The group seeks to link the region’s current malaise to the history of slavery and colonial rule in a strategy that they believe will strengthen their claim for reparations that should become part of a new development agenda for the region.
The Caribbean rarely attracts much media attention outside the region so the global coverage given to CARICOM’s proposal indicates the significance of the current push for reparations. The implications for the former colonial powers are enormous, as litigation could see each of them making multi-million dollar payouts. It could also set a precedent for other claims for reparations. Most commentators agree that transatlantic slavery was a brutal, inhuman, degrading and indefensible atrocity. Nevertheless, few believe that CARICOM’s proposal stands much chance of success.

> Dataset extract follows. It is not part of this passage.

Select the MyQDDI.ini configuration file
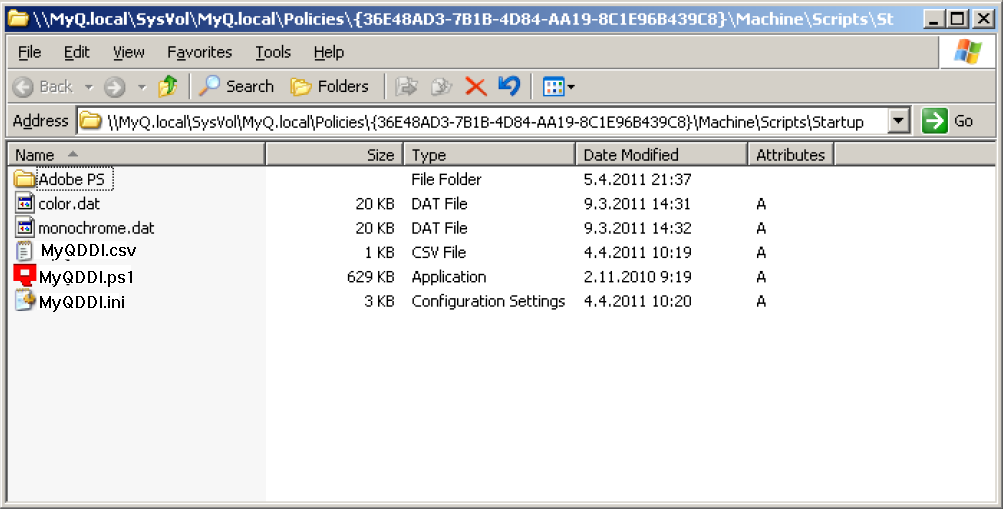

A brief outline of contemporary reparations movements
Reparations for the historic injustices perpetrated against Africa and enslaved African peoples is not a new concept and the current movement is rooted in a centuries old tradition of black radicalism and resistance. Enslaved peoples devised resistance practices that ranged from intransigence, go-slow, sabotage of plant and machinery to all-out rebellion, the most successful of which was the Haitian Revolution which overthrew the French plantocractic regime and saw that island become the first Black republic in the modern world and paid a severe ‘price’ for doing so. Following the successful revolution in 1804, Haiti was forced to compensate France in the sum of 90 million gold francs for loss of its territorial ‘rights’. Despite Haiti’s extreme fiscal problems, from 1825 to 1947 the Haitian government struggled to maintain payments to France, facing the threat of gunboats and economic sanctions (Haiti’s reparations suit in 2003 for 20 billion Euros – the modern equivalent of the sum paid by Haiti – was summarily dismissed by the French government in 2003, which countered that France had already supported the Republic with millions of dollars of aid).
After emancipation, formerly enslaved peoples and their descendants across the African diaspora articulated individual and collective grievances over the persistent suffering in abject material conditions little better than those pertaining during enslavement. The first tentative demands for reparations can be identified in the radical intellectualism of pan-Africans such as Edward Wilmot Blyden (1832-1912); Marcus Garvey’s Pan-Africanist Black Star Liner movement; and black leaders and movements from Martin Luther King to Rastafarianism and the Nation of Islam. All have argued that reparations are an essential condition for the economic, political, social and cultural progress of the descendants of the formerly enslaved. Reparations in this context include repatriation to Africa and the return of cultural artefacts taken from Africa and now housed in European and US museums.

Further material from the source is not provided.